▶ 抜粋
═══
派遣社員の場合は住宅ローンを組めないのでしょうか
多くの人にとってマイホームの購入は、長い人生のなかでも大きな決断です。特に、派遣社員として働く方々のなかには、住宅ローンの申し込みはハードルが高いと感じる方もいらっしゃるかもしれません。住宅購入に向けて住宅ローンを利用したくても、できないのではないかと諦めてしまう方もいるでしょう。

本記事では、派遣社員の方々は住宅ローンを組めるのか、どのような点が審査に影響するのか、そして、審査を通過する対策を解説します。派遣社員で住宅ローンの申請を考えている方は必見です。

派遣社員は住宅ローンを組めないのか?

派遣社員だと住宅ローンは組めないのでしょうか
派遣社員だと住宅ローンは組めないのでしょうか

結論として、派遣社員でも住宅ローンは組めます。というのも、住宅ローンの審査は返済能力を確かめるものなので、多くの金融機関で雇用形態は不問となっているからです。
ただし、利用する金融機関によっては、雇用形態も審査基準に含まれることも。その場合は、派遣社員は正社員と比べると審査が厳しくなります。

派遣社員が住宅ローンを組んだ時のイメージ

住宅ローンの審査は、返済能力をみられます。返済能力を確かめる指標の一つに、「返済比率」があります。一般的に、返済が負担になりすぎない住宅ローンの返済比率は、年収の20%以下といわれています。

そこで、以下のモデルケースをもとに、派遣社員が住宅ローンを組んだ時の返済イメージを具体的な数字であらわしてみます。

【派遣社員Aさんの場合】
時給:1,600円
年間休日:120日
収入:8時間労働×年間245日=313万6,000円(年間)月収換算は約26万円
貯金:約200万円

Aさんが、2,000万円を借り、30年返済の住宅ローンを組んでマンションを購入する場合、返済額は以下のようになります。

借入金額:2,000万円
金利:0.5%(30年変動がないと仮定)
返済期間:30年
毎月の返済額:5万3,854円
年間の返済額:64万6,248円

モデルケースの場合、年収313万6,000円に対し返済金額が64万6,248円なので返済比率は20%です。収入と返済のバランスとしては、住宅ローンを組んでも返済が負担になりにくい割合になっています。このようなケースだと、他に問題がなければ住宅ローンが組めそうです。
═══
語句・要素の位置特定データ:

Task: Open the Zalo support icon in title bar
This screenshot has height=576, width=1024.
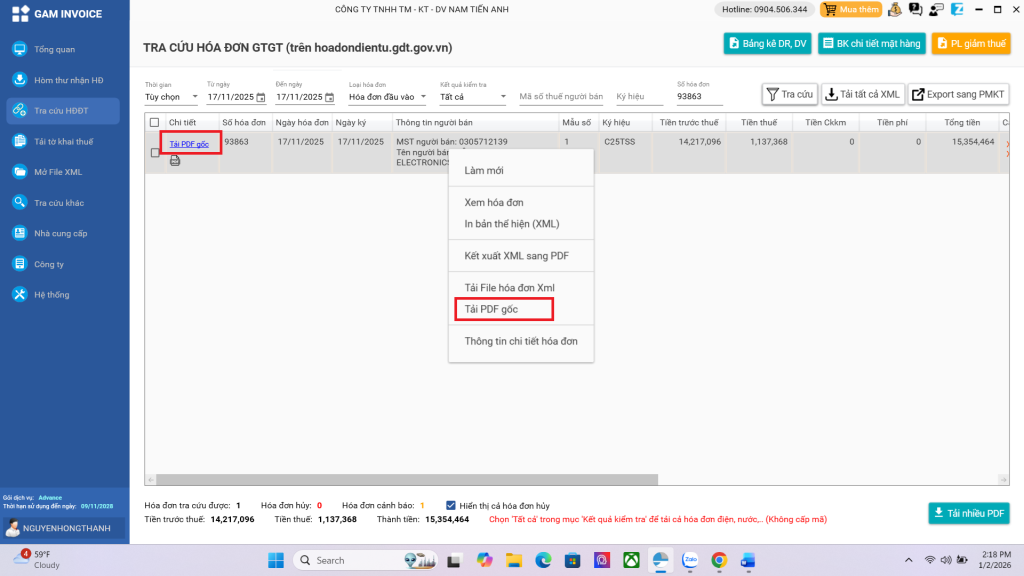Action: 957,10
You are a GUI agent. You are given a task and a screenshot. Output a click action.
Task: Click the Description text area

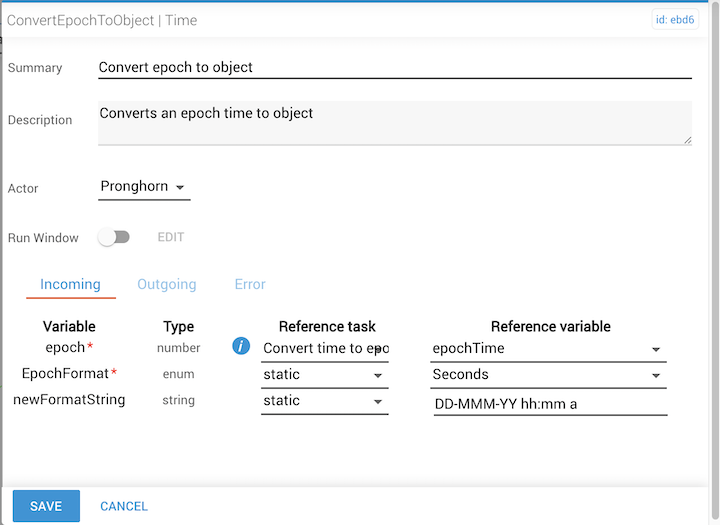(394, 122)
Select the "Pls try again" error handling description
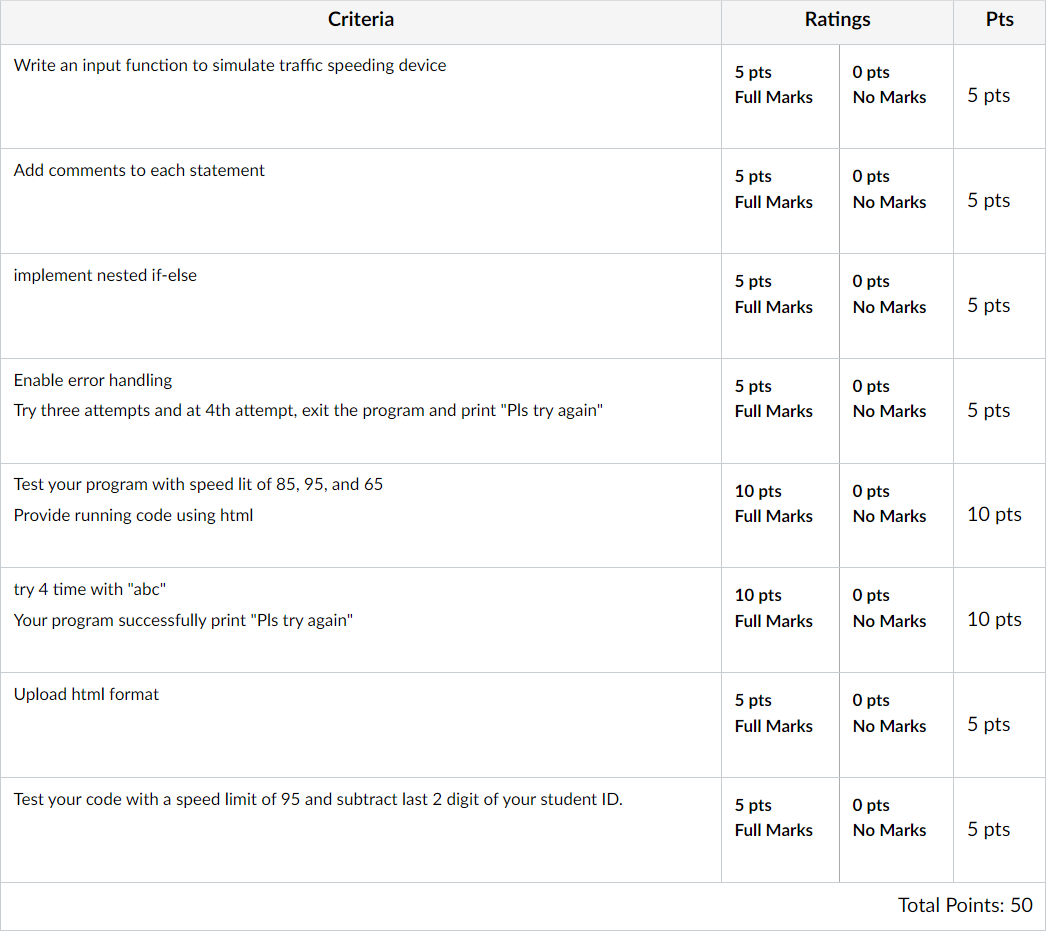1046x931 pixels. (308, 410)
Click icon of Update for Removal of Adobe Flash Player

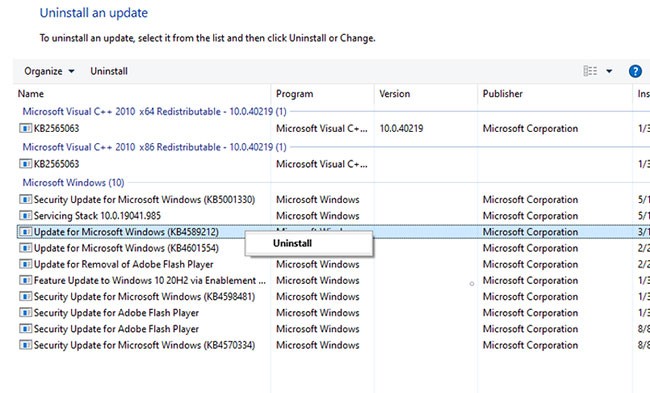coord(25,264)
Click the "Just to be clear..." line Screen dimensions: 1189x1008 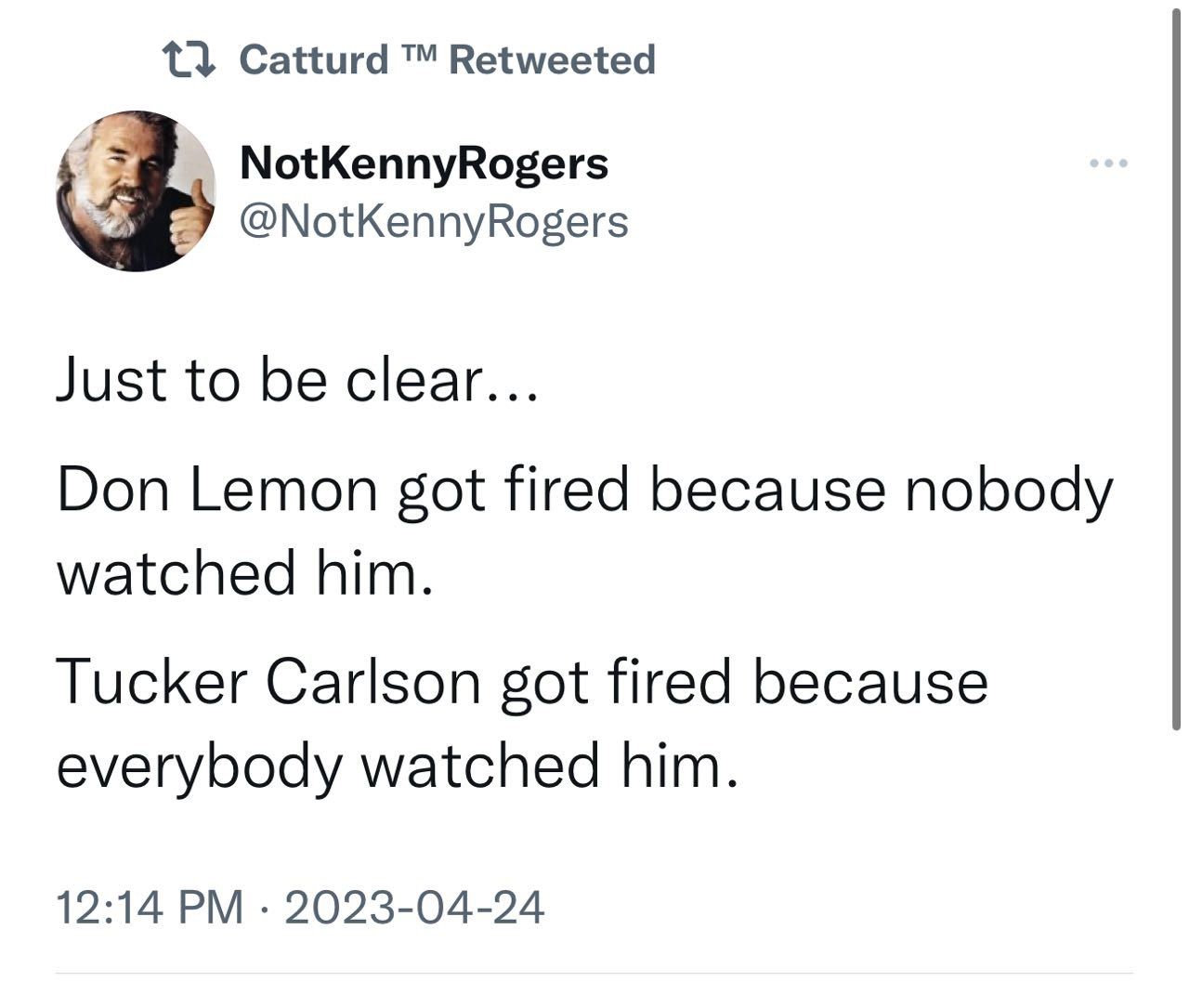pyautogui.click(x=297, y=380)
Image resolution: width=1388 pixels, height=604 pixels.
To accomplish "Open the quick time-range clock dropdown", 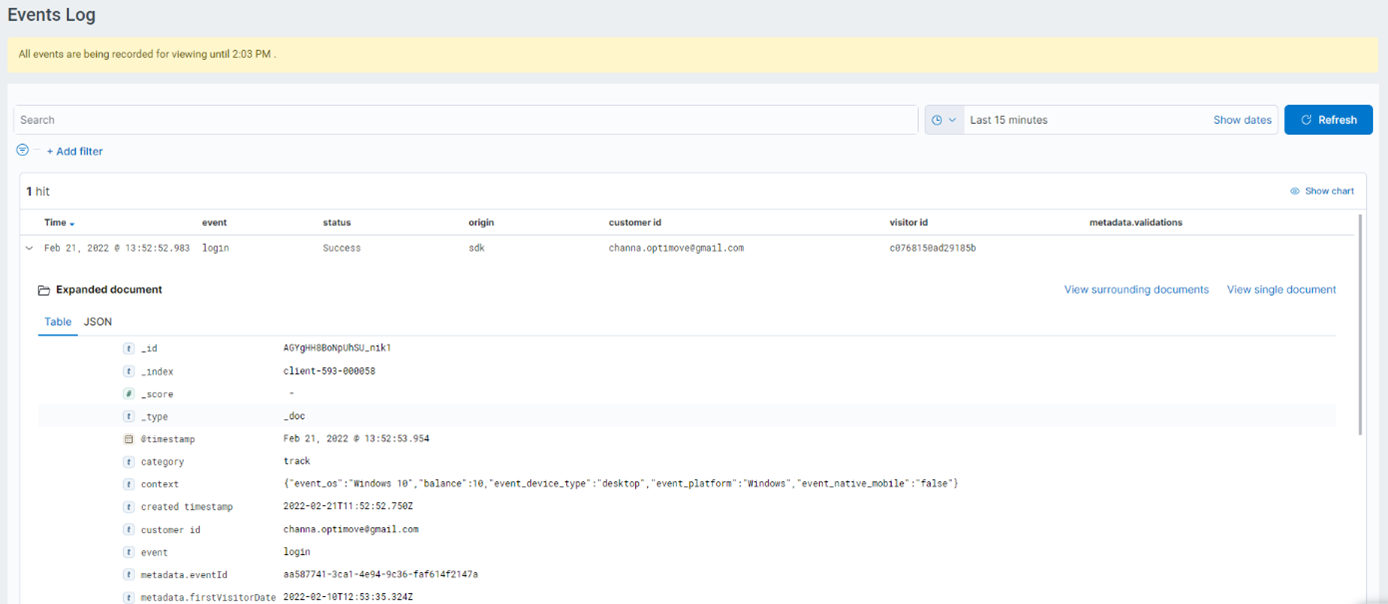I will (x=944, y=120).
═══
▶ 課題
a – 抜粋によると、次の各問いの答えは何ですか。
(i) 返済が負担になりすぎない住宅ローンの返済比率は、一般的に年収の何%以下とされていますか。
(ii) 派遣社員Aさんの時給はいくらですか。
(iii) Aさんのモデルケースで仮定されている金利は何%ですか。
b – 次の各文は抜粋の内容と合っていますか。それぞれ「はい」か「いいえ」で答え、根拠となる抜粋の語句をそのまま引用してください。
(i) 多くの金融機関では、住宅ローンの審査で雇用形態は問われない。
(ii) Aさんの貯金は約300万円である。
(iii) Aさんの年間休日は120日である。
c – 抜粋の「借入金額:2,000万円」から「ば住宅ローンが組めそうです。」までを、両端も含めて一字一句変えずに書き出してください。
これらの記録はここでは使いません。

▶ 解答
a –
(i) 20%以下
(ii) 1,600円
(iii) 0.5%

b –
(i) はい。「多くの金融機関で雇用形態は不問となっているからです」
(ii) いいえ。「貯金:約200万円」
(iii) はい。「年間休日:120日」

c –
借入金額:2,000万円
金利:0.5%(30年変動がないと仮定)
返済期間:30年
毎月の返済額:5万3,854円
年間の返済額:64万6,248円

モデルケースの場合、年収313万6,000円に対し返済金額が64万6,248円なので返済比率は20%です。収入と返済のバランスとしては、住宅ローンを組んでも返済が負担になりにくい割合になっています。このようなケースだと、他に問題がなければ住宅ローンが組めそうです。